Summary. The aim of “A glance beyond the quantum model” to modernize the Correspondence Principle is compromised by an assumption that a classical model must start with the idea of particles, whereas in empirical terms particles are secondary to events. The discussion also proposes, contradictorily, that observers who wish to model the macroscopic world classically should do so in terms of classical fields, whereas, if we are to use fields, it would more appropriate to adopt the mathematics of random fields. Finally, the formalism used for discussion of Bell inequalities introduces two assumptions that are not necessary for a random field model, locality of initial conditions and non-contextuality, even though these assumptions are, in contrast, very natural for a classical particle model. Whether we discuss physics in terms of particles or in terms of events and (random) fields leads to differences that a glance would be well to notice.
The weird thing is that I've since discovered (a friend pointed it out to me) that the arXiv preprint of this paper has no mention of fields in it at all. It looks as if the authors may have put in a reference to fields at the behest of a referee. The way they introduce classical fields in the published version looked heart-felt to me, "we've got to think about this in terms of classical continuous fields, ..." (that's not a quote), but with there being no "field" language in the arXiv version it seems that the whole paper is really about particles, business as usual.

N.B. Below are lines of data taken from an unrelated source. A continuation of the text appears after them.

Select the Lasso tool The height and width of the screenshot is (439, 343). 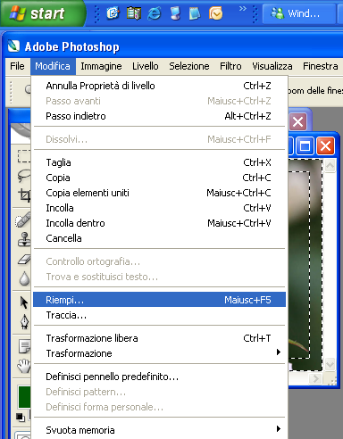tap(24, 176)
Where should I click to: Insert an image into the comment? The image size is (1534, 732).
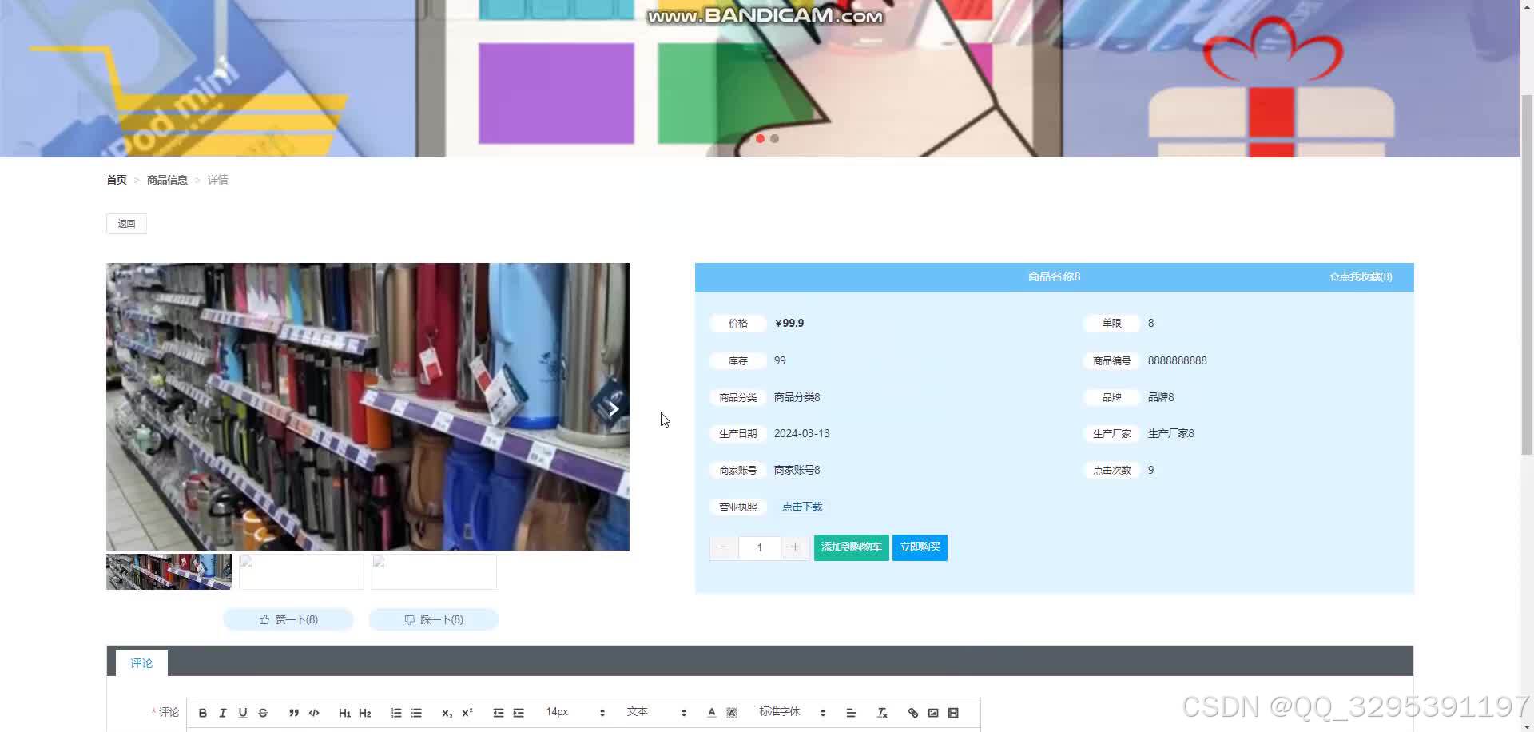933,712
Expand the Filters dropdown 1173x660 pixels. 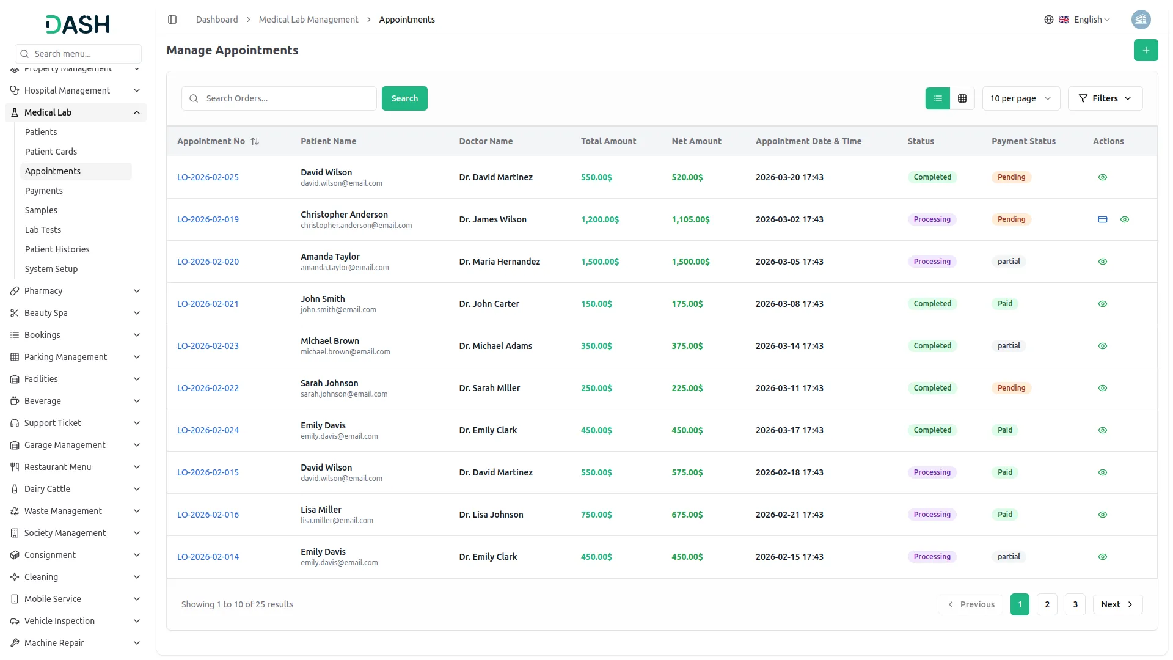pos(1105,98)
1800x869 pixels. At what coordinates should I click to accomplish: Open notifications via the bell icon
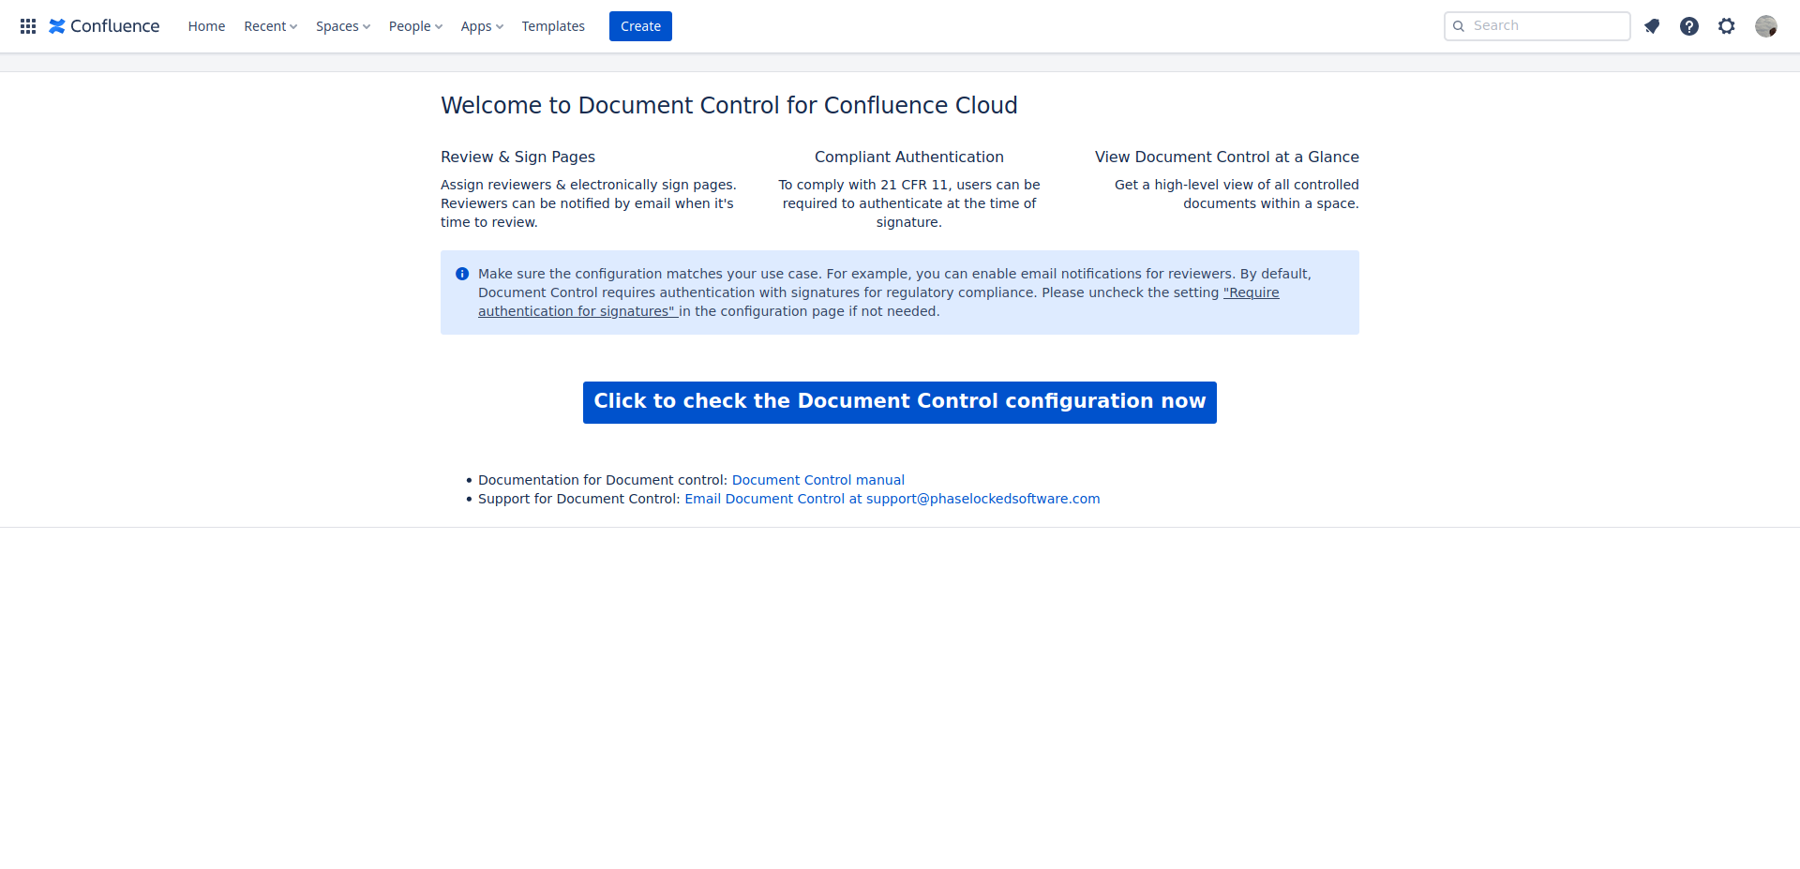(x=1652, y=26)
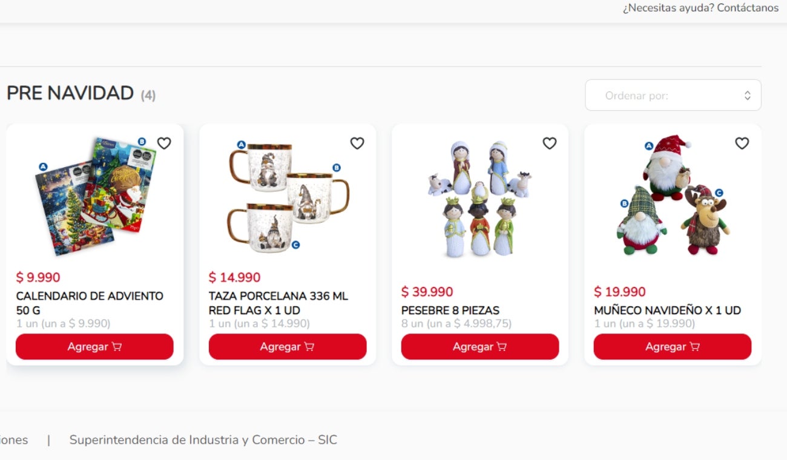The width and height of the screenshot is (787, 460).
Task: Select the Muñeco Navideño X 1 UD title
Action: tap(667, 311)
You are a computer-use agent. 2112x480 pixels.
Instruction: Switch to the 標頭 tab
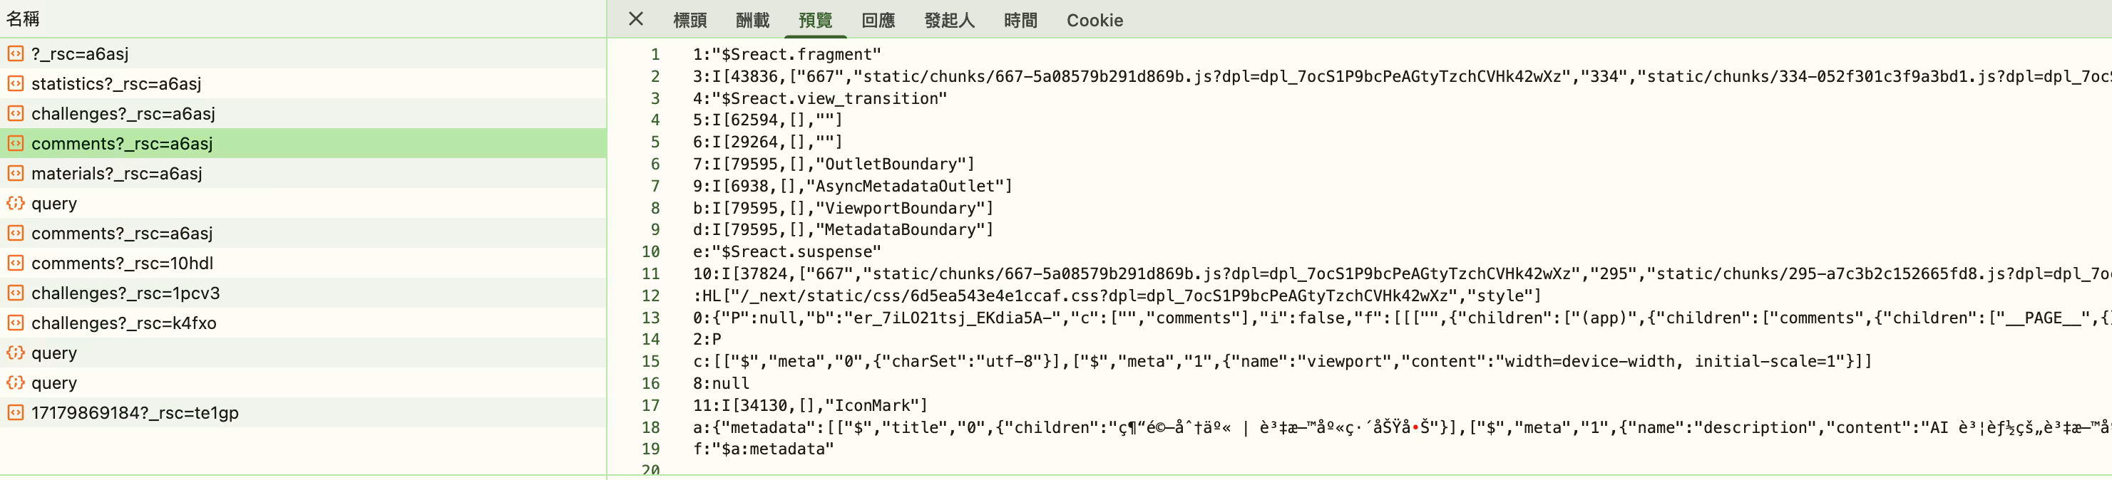[x=690, y=20]
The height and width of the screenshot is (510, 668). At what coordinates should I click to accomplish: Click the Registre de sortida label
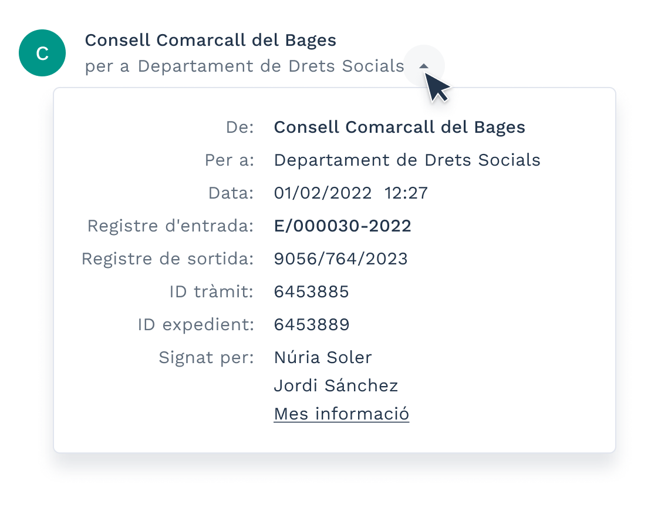pyautogui.click(x=167, y=259)
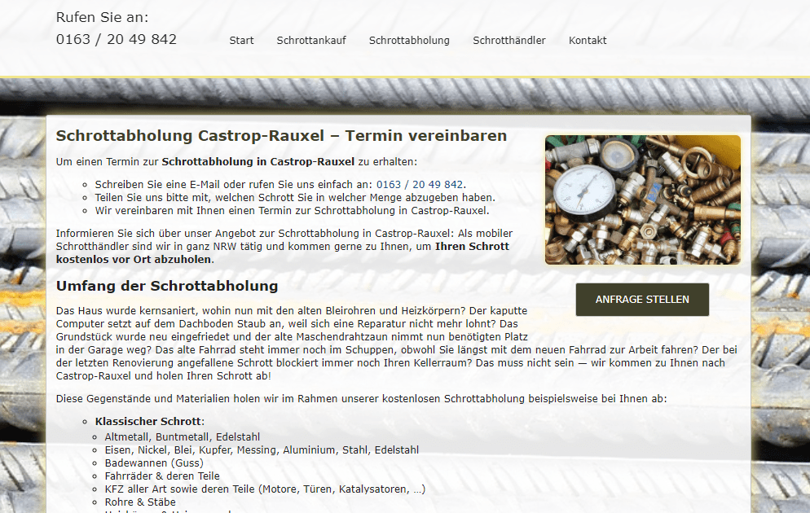Click the header phone number 0163 / 20 49 842
The image size is (810, 513).
pyautogui.click(x=117, y=39)
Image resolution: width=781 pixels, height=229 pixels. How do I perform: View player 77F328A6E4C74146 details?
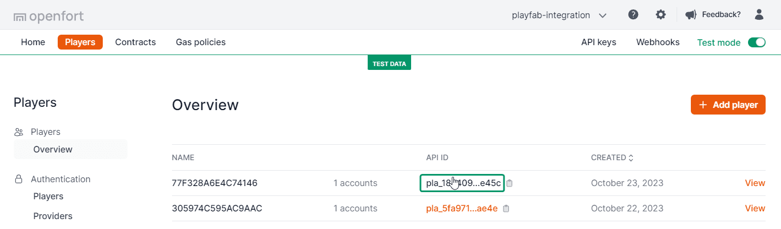(755, 183)
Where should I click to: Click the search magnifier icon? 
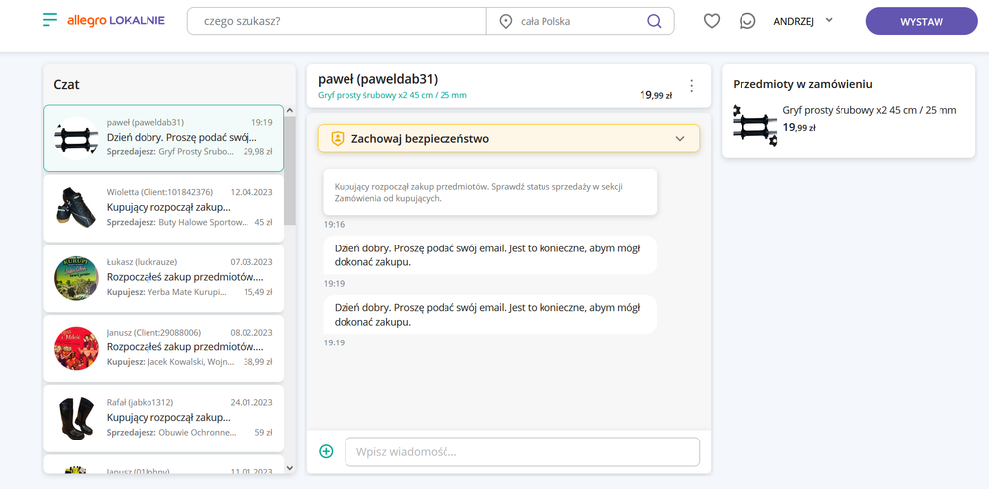(653, 21)
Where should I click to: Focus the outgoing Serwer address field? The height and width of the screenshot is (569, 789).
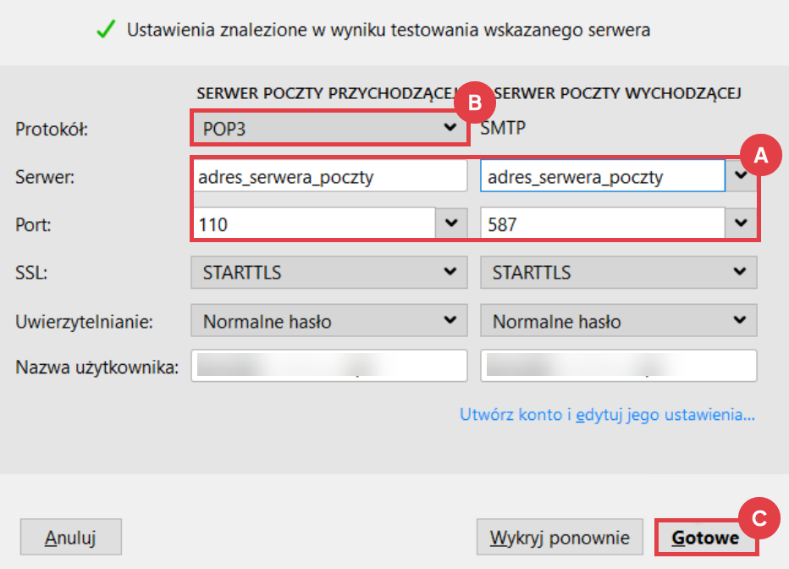pos(602,177)
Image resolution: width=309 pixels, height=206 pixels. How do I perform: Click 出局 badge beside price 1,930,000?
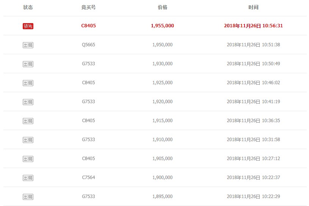(28, 64)
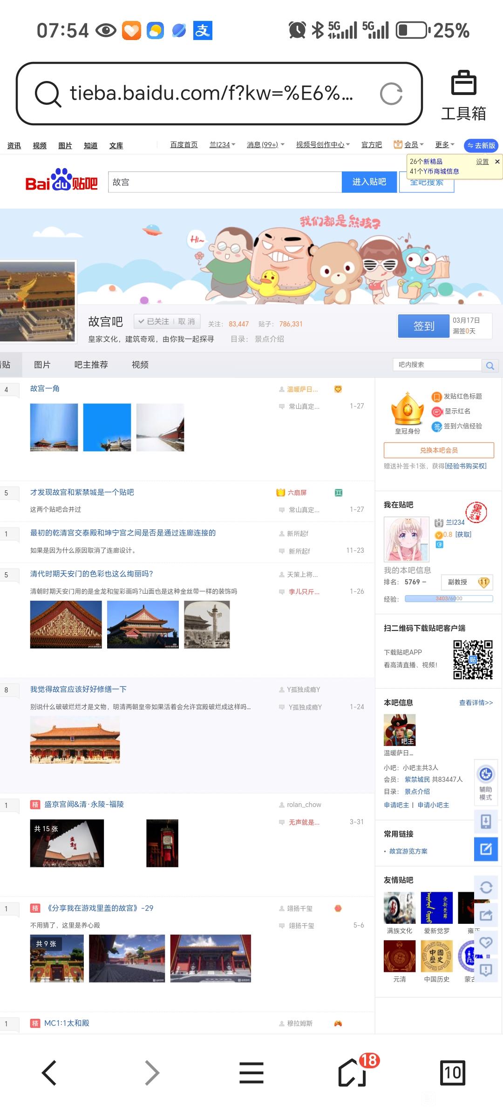Click the 吧内搜索 magnifier search icon

490,366

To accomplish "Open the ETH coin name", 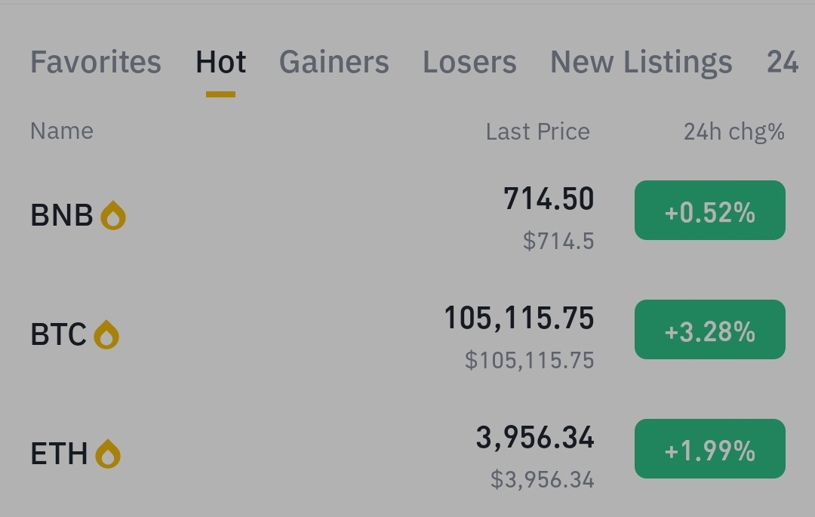I will tap(59, 454).
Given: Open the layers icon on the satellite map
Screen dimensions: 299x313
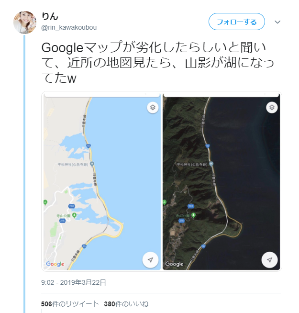Looking at the screenshot, I should click(x=272, y=108).
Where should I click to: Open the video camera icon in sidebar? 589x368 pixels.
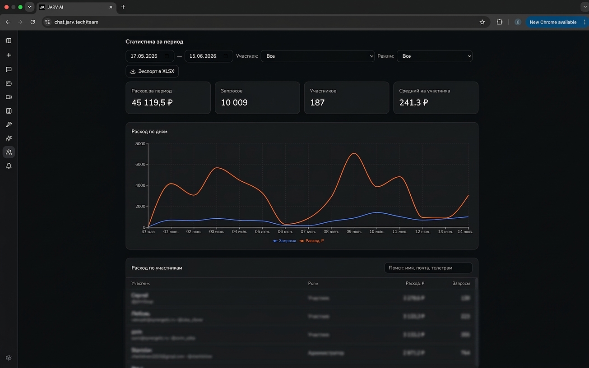[x=9, y=97]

If I had seen that, I would not have felt the muse to write, and the certainty of a Comment on the lines I've just submitted being rejected would have been absolute, but there you go. The outcome, however, is that my Comment makes not much sense, at least not to me, if you read only the arXiv version. Sorry if you can't access the published version, but you could write to the authors requesting that they send you a copy.

There was a time when I used not to know how what I wrote would look to other people, particularly Physicists, almost at all. There came a time when I could see that Physicists would be OK with what I was writing and how I was saying it, but now it's more fuzzy again. I'm writing stuff that is only a little twisted from the mainstream, little enough that Physicists sometimes think it's interesting and constructive enough, and I cite the literature just well enough, and there's enough mathematics, that it ought to be published, and referees say OK to it, but sometimes, I suppose, there's not enough that's interesting and constructive to justify it. I've come to identify enough with Physics that I often write it with a capital P, and I love the way the whole thing tries to fit together as if it's a random tiling, not quite a lattice of ideas, so I don't want to pull it down, but I do want to do improvements that go beyond adding a flower or two.

My strong expectation is that this Comment will be rejected by the editors directly, or, if not, by the referee(s), but I write as much to see more clearly as to be read.